The chairperson of the committee of science and technology Robert Sekitoleko says MPs will educate the President on the specific clauses in the GMO bill that the head of state is opposed to.
President Museveni refused last week to assent to the National Biotechnology and Biosafety bill 2012.
Museveni has an issue with the award of patent rights to entities that modify indigenous crops and livestock giving them a monopoly over local communities that developed the original material.
The president has also called for the name of the bill to be changed and emphasis put on labeling of genetically modified foods.
Sekitoleko however says that the president needs clarifications on some sections of the law in order to allay his concerns, the Nakifuma county MPs says the queries the president has raised with 7 sections of the law have available solutions within the law.
Sekitoleko argues that the law did not tackle the issue of patents since there is already a patents law in the country.
Guiding law
Biotechnology is any technique that uses living organisms or substances from living organisms to make or modify a product, improve plant, animal breeds or micro-organisms for specific purposes while biosafety is the safe development, transfer, application and use of biotechnology and its products.
Government, through the National Agricultural Research Organisation (NARO), is already conducting research on crop plants produced through modern biotechnology.

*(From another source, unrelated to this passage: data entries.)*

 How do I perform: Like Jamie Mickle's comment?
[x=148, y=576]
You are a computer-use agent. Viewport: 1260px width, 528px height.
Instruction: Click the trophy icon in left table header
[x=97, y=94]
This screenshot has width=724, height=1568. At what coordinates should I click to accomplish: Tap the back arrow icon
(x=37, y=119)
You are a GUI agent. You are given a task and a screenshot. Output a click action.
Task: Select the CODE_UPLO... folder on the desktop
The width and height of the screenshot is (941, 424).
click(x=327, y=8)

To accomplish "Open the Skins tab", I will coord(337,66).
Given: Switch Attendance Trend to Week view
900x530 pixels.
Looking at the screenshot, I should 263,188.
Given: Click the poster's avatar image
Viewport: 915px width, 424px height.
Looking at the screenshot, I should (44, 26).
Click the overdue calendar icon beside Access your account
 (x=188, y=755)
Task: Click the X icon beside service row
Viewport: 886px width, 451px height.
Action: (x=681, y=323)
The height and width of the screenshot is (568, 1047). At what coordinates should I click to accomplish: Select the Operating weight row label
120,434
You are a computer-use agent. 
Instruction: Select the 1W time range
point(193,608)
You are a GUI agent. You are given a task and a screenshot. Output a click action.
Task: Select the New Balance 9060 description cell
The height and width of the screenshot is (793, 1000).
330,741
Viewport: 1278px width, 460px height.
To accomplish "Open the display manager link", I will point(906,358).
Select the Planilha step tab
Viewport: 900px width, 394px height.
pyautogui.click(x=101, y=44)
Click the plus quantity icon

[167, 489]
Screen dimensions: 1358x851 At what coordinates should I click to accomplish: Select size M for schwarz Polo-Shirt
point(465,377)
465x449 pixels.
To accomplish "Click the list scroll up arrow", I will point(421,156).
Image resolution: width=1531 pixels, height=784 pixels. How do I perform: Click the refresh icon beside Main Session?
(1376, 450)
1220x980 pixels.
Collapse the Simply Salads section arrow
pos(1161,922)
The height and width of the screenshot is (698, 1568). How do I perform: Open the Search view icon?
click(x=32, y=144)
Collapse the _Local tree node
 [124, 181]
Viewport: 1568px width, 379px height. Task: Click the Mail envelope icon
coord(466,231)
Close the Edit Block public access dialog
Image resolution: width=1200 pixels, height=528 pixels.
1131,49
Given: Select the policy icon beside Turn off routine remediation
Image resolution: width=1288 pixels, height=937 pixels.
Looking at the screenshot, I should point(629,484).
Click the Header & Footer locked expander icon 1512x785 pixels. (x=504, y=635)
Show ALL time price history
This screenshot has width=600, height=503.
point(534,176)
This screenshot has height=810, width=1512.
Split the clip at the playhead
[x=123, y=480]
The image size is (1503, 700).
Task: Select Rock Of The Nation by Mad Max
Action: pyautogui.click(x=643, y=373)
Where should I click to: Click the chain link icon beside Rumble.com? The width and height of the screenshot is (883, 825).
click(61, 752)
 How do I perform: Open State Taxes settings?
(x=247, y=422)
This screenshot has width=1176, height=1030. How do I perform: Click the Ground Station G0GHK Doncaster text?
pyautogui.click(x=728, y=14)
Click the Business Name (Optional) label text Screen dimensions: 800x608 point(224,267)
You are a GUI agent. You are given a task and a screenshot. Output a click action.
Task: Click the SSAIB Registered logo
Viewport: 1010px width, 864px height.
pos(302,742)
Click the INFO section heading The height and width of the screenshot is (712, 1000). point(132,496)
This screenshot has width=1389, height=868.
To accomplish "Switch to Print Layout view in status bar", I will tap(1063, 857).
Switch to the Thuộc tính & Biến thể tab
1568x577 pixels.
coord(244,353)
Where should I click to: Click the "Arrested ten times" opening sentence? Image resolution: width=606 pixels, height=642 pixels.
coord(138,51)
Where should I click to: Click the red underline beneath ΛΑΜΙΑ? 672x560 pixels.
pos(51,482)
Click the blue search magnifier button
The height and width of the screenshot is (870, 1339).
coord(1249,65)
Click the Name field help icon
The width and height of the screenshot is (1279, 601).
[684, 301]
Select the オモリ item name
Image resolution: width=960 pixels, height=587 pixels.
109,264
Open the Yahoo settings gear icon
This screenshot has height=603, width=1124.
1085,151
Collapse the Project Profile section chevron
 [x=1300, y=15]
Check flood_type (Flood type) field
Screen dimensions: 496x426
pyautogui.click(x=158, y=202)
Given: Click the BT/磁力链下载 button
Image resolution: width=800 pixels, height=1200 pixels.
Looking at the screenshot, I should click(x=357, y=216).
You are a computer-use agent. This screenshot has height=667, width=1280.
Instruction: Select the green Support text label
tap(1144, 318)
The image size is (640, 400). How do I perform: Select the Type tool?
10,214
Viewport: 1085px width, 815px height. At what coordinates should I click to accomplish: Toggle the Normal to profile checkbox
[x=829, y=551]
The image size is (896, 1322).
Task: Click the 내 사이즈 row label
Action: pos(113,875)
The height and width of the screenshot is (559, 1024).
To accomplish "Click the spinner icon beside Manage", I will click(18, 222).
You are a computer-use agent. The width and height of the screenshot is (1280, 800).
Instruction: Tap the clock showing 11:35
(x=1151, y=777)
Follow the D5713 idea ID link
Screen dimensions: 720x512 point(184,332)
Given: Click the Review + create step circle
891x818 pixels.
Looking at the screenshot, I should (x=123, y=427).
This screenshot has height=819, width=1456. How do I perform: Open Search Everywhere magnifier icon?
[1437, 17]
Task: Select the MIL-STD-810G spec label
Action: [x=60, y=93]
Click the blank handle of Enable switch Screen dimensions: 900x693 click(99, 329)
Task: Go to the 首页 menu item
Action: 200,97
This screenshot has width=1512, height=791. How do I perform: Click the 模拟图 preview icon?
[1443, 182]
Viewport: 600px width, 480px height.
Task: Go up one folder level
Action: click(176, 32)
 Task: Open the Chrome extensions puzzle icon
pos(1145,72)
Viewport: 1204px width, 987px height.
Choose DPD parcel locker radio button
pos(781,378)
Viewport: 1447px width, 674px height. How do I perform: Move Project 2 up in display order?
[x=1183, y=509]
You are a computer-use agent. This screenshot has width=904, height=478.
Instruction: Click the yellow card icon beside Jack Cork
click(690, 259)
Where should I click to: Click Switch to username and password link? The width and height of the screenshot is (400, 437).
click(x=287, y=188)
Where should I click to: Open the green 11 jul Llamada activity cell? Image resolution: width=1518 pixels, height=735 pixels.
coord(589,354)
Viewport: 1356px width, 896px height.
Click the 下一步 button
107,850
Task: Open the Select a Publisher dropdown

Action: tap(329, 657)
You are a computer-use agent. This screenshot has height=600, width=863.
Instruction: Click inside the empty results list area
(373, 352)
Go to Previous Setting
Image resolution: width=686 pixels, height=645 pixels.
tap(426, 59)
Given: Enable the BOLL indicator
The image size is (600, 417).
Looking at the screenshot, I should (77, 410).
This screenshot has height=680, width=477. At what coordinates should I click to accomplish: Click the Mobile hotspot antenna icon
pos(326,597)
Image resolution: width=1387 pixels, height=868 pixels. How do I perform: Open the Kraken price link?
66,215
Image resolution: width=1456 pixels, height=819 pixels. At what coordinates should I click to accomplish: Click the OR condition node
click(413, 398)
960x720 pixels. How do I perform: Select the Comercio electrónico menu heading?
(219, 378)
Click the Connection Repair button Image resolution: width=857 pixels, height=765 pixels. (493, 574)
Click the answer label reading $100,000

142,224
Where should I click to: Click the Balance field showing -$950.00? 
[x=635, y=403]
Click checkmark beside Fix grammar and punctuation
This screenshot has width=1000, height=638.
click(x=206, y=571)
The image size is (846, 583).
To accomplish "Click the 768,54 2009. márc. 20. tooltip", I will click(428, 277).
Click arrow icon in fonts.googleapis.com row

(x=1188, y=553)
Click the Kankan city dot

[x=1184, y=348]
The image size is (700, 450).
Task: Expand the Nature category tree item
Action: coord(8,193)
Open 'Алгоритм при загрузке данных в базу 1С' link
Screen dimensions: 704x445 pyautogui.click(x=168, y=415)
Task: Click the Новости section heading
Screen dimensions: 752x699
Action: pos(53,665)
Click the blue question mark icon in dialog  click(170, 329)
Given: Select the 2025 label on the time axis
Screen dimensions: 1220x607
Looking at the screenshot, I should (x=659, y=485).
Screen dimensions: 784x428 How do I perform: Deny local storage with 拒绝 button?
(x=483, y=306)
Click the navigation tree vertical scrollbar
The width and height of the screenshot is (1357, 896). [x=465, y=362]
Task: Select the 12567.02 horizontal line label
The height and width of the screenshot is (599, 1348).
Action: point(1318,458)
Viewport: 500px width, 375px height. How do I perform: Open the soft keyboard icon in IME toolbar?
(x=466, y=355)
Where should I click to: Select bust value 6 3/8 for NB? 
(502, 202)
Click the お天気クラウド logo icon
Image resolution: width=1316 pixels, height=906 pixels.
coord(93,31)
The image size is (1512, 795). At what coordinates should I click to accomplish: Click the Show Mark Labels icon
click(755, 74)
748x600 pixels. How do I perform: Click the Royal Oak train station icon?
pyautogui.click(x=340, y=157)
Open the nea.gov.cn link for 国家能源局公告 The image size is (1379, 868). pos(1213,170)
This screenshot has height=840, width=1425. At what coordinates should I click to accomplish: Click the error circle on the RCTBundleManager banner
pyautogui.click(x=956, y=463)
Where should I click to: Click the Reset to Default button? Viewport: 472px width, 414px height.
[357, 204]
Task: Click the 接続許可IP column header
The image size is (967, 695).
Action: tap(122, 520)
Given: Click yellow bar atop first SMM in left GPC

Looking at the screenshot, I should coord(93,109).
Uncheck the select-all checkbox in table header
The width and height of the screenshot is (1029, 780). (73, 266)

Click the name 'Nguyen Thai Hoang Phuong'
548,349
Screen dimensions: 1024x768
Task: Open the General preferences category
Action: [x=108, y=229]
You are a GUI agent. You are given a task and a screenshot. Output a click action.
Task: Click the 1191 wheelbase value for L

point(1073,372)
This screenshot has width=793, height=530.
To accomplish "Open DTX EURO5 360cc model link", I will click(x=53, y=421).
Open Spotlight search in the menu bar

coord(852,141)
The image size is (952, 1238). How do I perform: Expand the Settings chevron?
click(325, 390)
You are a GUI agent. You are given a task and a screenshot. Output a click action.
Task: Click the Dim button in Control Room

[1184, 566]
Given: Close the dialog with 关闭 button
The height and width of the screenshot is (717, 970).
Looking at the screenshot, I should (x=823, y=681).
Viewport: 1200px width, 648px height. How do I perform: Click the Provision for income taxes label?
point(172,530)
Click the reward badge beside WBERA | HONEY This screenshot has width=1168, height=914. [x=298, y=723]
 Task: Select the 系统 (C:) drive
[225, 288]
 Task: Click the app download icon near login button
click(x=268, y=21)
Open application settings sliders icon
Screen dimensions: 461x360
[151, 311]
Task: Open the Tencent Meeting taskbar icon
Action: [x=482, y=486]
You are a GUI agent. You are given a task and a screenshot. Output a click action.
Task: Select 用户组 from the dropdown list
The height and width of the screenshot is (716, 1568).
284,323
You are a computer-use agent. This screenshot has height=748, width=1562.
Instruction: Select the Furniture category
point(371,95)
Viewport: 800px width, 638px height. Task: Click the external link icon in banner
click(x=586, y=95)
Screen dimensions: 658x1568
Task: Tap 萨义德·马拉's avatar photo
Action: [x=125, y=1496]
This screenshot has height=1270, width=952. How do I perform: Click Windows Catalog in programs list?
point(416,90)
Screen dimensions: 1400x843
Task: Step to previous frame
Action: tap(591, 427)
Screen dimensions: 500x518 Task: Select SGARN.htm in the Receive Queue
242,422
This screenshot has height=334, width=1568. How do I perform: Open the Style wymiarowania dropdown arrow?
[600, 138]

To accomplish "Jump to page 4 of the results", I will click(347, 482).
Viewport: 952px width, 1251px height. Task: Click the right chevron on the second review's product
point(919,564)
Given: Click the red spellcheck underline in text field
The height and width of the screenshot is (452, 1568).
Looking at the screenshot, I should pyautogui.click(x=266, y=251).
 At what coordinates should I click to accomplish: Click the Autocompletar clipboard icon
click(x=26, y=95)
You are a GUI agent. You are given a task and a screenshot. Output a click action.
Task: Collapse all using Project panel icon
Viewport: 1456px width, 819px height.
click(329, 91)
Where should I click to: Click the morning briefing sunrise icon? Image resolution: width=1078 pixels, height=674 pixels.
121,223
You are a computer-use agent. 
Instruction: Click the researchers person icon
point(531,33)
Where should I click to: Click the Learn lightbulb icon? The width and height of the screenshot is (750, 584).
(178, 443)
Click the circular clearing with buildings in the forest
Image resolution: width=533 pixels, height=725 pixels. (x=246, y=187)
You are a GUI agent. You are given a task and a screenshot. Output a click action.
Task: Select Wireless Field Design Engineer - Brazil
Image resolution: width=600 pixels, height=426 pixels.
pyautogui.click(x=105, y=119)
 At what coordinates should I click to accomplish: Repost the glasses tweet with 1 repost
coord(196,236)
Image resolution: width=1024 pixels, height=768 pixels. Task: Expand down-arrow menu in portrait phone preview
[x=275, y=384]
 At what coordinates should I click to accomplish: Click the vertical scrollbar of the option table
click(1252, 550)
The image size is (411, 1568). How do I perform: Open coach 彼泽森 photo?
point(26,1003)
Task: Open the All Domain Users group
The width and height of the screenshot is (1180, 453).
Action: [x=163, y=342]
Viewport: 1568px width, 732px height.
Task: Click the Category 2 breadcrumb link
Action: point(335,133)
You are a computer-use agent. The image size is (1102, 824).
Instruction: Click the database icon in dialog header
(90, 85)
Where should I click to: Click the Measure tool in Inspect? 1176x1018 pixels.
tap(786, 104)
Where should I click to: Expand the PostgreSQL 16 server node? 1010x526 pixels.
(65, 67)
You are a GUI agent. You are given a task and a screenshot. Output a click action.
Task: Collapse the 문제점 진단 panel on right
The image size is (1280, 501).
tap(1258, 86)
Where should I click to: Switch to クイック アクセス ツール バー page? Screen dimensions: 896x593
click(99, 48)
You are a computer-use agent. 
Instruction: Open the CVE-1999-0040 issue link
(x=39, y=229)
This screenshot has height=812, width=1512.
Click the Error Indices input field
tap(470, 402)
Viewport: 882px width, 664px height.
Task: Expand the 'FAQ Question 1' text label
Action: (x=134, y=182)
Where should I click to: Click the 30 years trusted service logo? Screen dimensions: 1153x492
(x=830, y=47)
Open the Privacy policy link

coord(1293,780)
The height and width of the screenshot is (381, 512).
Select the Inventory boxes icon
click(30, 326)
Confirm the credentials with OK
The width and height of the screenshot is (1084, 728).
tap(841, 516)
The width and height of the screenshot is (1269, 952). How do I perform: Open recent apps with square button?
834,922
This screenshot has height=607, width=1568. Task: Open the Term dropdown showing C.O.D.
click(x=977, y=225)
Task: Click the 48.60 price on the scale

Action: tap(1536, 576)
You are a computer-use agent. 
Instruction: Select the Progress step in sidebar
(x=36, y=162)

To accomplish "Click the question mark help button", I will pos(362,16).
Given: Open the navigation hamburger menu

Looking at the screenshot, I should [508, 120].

The research aims at finding solutions to chronic problems such as insect and disease epidemics, drought stress, and malnutrition.
Uganda which has a National Biotechnology and Biosafety Policy (2008) needed a law to guide implementation of this policy and before the improved varieties from biotechnology could be made available to farmers but the bill has since 2012 left the science world divided on the place of genetic engineering of crops and animals using modern science and the role of indigenous technology built over centuries by Africans.